- Directed by: Ignacio Agüero
- Written by: Ignacio Agüero Fernando Villagrán
- Produced by: Ignacio Agüero Fernando Villagrán
- Cinematography: Gabriel Díaz Ricardo Lorca
- Music by: Giorgio Varas Cristián López
- Production companies: Ignacio Aguero & Asociados Amazonía films
- Release date: November 20, 2008;
- Running time: 80 minutes
- Country: Chile
- Language: Spanish

= Agustín's Newspaper =

Agustin's Newspaper (Spanish: El diario de Agustín) is a 2008 Chilean documentary film directed by Ignacio Agüero.

==Plot==
Journalism students start an investigation about the editorial line of El Mercurio S.A.P., a media corporation owned by Agustín Edwards Eastman that publishes Chilean daily newspapers El Mercurio, La Segunda, and Las Últimas Noticias.

The documentary focuses particularly on the role of El Mercurio, Chile’s leading conservative newspaper.
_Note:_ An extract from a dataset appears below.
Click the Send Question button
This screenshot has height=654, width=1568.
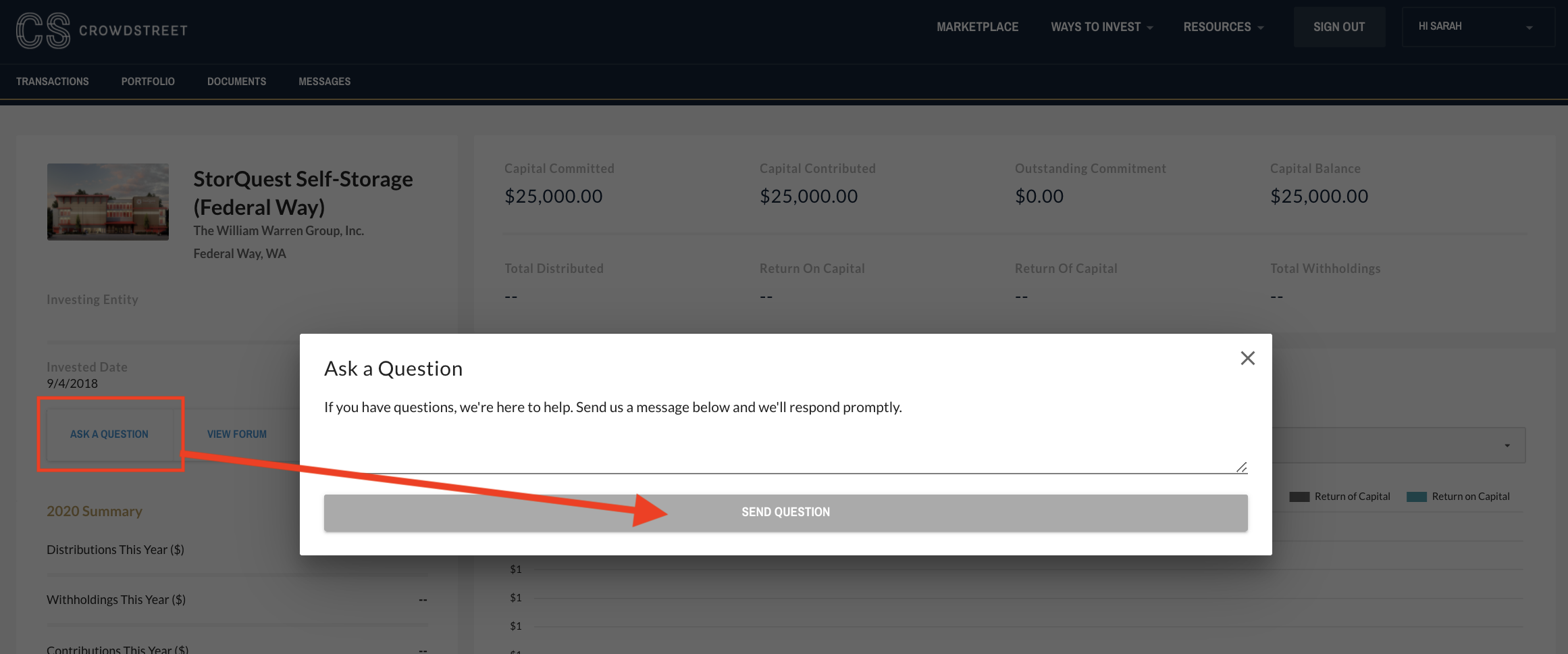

The events covered include the land reform that occurred during the Eduardo Frei Montalva government, the opposition to Salvador Allende, the collaboration with Augusto Pinochet's military government, and the position held until the arrival of democracy in Chile. Overall, it presents a strong indictment of the newspaper and its editor, which are accused of public opinion manipulation, especially with disinformation campaigns.

==Chapters==
- I. El Mercurio Lies
- II. Foreign Help Is on the Way
- III. The 119
- IV. Crime of Passion
- V. A Guide for Society
- VI. Slanders and Libels
- VII. Epilogue

==Awards==
The film won an Altazor Award in 2009 for best director in a documentary film.